Afortunadamente, lo encontré allí cerca, y calculé que llegaría a las
nueve en punto a casa del Amigo Dité. Comenzaba a estar un poco
preocupado porque la niebla era muy espesa y bastarían cinco minutos de
retraso para ocasionar la muerte del desgraciado.
En un determinado lugar el
coche se paró. Era a la entrada de una ancha calle llena de automóviles
y omnibuses, y un policía había hecho seña a mi cochero para que
parase. Salté como un loco del coche y me aproximé al enorme policía
para hacerle comprender que tenía prisa y que se trataba de la vida de
un hombre. Pero el desgarbado guardia no comprendió o no quiso
comprenderme. Tuve que seguir el camino a pie, pero por culpa de la
niebla y de mi escaso conocimiento de la ciudad, me equivoqué de calle,
y sólo después de diez minutos de una carrera agobiante, me di cuenta
de que corría en dirección contraria. Tuve que volver hacia atrás
siempre corriendo. No faltaban más que pocos minutos para las nueve y
realicé un esfuerzo inaudito para llegar a la hora precisa. Hasta las
nueve y siete minutos no llamé a la puerta de la pensión. Apenas me
abrieron me precipité hacia el cuarto del Amigo Dité. El hombre yacía
en el lecho, con la chaqueta quitada, pálido e inmóvil como un cadáver.

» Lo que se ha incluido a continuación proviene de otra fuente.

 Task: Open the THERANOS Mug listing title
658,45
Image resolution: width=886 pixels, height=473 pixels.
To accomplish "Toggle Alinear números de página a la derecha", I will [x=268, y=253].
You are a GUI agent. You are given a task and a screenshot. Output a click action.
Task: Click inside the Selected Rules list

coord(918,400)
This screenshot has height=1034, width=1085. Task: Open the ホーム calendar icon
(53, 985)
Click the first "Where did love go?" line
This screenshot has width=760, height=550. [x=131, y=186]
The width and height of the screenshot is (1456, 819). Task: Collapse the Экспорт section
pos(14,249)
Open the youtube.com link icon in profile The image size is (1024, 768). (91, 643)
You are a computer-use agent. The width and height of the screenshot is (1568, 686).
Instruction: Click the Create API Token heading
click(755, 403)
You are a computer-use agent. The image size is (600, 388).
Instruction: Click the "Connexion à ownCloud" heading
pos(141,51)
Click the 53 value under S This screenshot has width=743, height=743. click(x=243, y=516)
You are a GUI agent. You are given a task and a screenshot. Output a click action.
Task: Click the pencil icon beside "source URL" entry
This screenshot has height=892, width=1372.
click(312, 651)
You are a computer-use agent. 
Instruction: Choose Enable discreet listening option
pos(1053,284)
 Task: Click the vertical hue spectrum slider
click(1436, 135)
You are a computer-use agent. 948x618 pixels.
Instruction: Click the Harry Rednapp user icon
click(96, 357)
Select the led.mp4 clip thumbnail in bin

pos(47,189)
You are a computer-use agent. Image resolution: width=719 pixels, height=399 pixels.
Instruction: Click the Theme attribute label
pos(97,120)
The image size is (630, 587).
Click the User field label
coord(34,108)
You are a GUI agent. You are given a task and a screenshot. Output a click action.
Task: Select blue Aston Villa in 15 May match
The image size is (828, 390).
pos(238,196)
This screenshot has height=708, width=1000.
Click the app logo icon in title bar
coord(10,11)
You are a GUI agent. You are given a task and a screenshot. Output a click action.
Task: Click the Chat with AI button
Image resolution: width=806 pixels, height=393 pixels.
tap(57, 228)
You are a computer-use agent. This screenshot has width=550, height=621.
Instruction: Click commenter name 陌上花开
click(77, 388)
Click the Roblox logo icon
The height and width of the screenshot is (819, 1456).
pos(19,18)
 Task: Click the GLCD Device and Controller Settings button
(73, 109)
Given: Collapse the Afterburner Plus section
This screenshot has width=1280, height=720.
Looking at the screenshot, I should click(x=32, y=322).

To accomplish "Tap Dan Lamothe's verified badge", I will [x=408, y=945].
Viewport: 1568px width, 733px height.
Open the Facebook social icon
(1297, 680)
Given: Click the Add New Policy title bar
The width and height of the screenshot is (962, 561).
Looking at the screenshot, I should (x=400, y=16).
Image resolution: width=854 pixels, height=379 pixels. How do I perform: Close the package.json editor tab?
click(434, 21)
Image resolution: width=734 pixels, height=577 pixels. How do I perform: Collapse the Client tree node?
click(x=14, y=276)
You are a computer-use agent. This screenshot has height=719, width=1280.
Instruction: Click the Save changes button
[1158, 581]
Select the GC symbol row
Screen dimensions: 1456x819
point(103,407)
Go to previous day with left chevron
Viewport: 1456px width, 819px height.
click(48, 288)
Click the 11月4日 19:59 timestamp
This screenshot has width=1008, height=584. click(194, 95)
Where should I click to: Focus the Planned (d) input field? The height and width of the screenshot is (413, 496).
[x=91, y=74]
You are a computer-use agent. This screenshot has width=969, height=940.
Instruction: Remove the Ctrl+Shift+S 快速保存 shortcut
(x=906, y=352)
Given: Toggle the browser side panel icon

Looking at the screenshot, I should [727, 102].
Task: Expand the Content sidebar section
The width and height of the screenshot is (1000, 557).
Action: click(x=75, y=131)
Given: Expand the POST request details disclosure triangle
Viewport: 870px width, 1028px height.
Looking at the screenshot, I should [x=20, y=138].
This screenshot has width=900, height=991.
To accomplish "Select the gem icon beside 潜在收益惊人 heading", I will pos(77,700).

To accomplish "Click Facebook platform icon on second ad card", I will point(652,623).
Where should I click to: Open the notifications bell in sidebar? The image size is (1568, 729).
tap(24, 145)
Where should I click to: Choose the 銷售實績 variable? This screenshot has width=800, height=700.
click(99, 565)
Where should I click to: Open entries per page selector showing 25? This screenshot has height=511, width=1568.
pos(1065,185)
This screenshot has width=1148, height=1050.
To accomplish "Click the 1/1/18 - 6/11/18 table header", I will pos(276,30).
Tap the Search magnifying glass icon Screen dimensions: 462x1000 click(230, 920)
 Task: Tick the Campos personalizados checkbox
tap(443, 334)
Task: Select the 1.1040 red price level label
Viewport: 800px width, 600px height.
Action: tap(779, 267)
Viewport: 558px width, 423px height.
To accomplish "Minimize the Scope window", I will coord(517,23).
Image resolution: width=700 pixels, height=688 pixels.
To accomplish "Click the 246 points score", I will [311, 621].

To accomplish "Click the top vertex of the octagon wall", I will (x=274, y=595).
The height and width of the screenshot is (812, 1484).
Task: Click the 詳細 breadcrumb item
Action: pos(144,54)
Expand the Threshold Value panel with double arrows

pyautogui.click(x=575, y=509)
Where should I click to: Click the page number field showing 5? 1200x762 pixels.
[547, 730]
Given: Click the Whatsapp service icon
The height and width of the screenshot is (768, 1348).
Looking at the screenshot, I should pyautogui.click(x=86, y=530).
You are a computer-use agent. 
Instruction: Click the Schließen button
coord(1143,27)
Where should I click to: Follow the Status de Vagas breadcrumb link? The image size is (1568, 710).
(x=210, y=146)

Lo sacudí, lo llamé, escuché el corazón, la respiración. Estaba
verdaderamente muerto: la cajita que le había mandado estaba vacía. El
Amigo Dité había cumplido su palabra hasta el final. Había querido
darle el escalofrío de la muerte inminente y la sorpresa de la
resurrección, y le había dado la muerte, ¡la muerte verdadera, para
siempre!
Permanecí toda la noche en
el cuarto, embrutecido por el dolor. Por la mañana me encontraron con
el muerto, pálido y silencioso como él. Requisaron toda la
correspondencia y fue encontrada mi última carta. El proceso fue
rápido, porque renuncié a defenderme, y no di a conocer el documento de
donación que llevaba conmigo. He estado algunos años en la cárcel, pero
no me arrepiento de lo que he hecho. El Amigo Dité ha hecho mi vida más
digna de ser contada, y no puedo decir que haya realizado un mal
negocio, porque durante el año en que fue mío gasté algo más de las mil
libras esterlinas que me había dado.